When the end of the straw is open, the air in the straw is pushed out the top when the other end enters the potato.  If your thumb is covering the open end, the air isn't pushed out and as a result the straw will penetrate deeper into the potato.  Why?   Because the air inside has no place to go and pushes into the potato along with the straw.

This is a fun little experiment that my daughters loved.  My two year old didn't care much about the science, but she sure had fun stabbing potatoes!

Saturday, April 13, 2013

Stars Book

The astronomy related book series from my 6 year old's school library continues.  Last week we read about astronauts.  This week we are reading about stars.


I'm not sure what we're going to read about next week.  My daughter tells me that this Stars book is the last astronomy book at the library.  I'm kind of sad about this.  I really enjoyed reading and astronomy book to her every week.  I'll be curious to see what she brings home if there are no more new astronomy books.  Chemistry?  Biology?  LalaLoopsie?  :-)

Friday, April 12, 2013

Growing a Pumpkin Plant

Spring is here which means it's time to get outside and start planting!  Well, maybe not quite yet.  I usually get out and plant the garden the first week of May.  It's usually safe to plant the first week of May without the worry of getting a freeze overnight.

Several weeks ago my wife and daughter planted a pumpkin seed in a little cup of soil.  The pumpkin shoot started to grow and this week my 6 year old and I transferred it to a bigger pot.  It's still inside the house because the outside temp can still get low enough to freeze and kill the plant.



Growing plants is a great learning experience for young kids.  It teaches them responsibility because if you aren't responsible and don't water the plant and clear it of weeds, it will die.  

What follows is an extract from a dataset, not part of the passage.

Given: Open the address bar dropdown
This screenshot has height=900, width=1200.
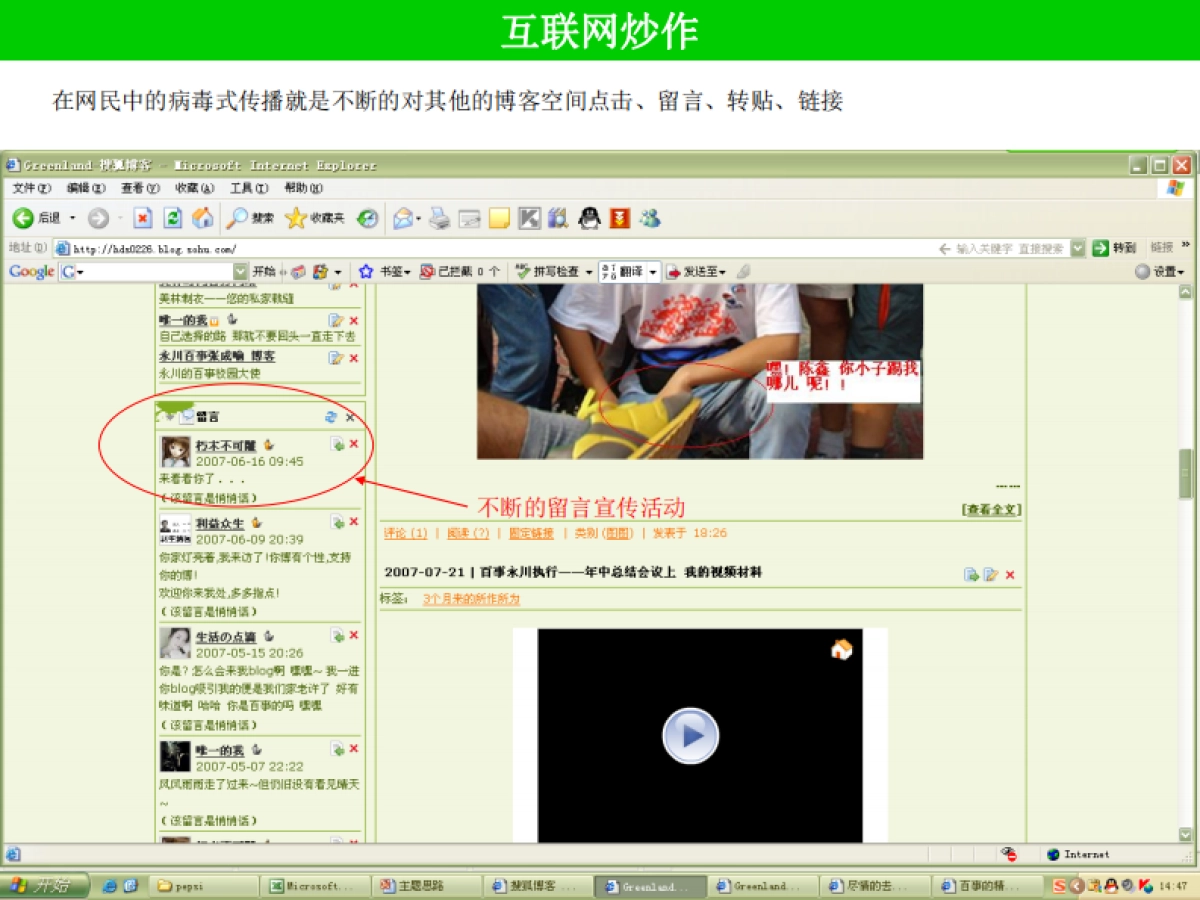Looking at the screenshot, I should (x=1076, y=249).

I'm not quite sure where this plant is going when it gets bigger.  Pumpkin plants spread throughout a garden.  I have some room in the garden, but I'm not sure where to put it in the garden.  I guess I'll figure it out in early May when I plant the rest of the garden!

Thursday, April 11, 2013

Planetarium Visit

If you ever have the chance, I encourage you to take a visit to a local planetarium with your kids.  Planetariums are a great opportunity for kids to learn basic astronomy and study the motion of stars across the sky.  There are several top notch planetariums located across the country, such as the Hayden planetarium in New York and the Adler Planetarium in Chicago.  Here's a top ten list of planetariums across the U.S.

Top 10 Planetariums

If you don't live near one of the top planetariums you still likely live near a smaller, university owned planetarium.  My family and I are lucky enough to live within a few miles of a smaller planetarium that does several shows throughout the year.  They do shows geared to all audiences and then separate shows geared toward kids.  The other weekend we went to one of the kid shows.  Both of my daughters were amazed by the planetarium.  My 2 year old was a bit hesitant when it got dark, but she held onto me tight and ended up liking the show.  The cuddle time with Daddy was s definite plus!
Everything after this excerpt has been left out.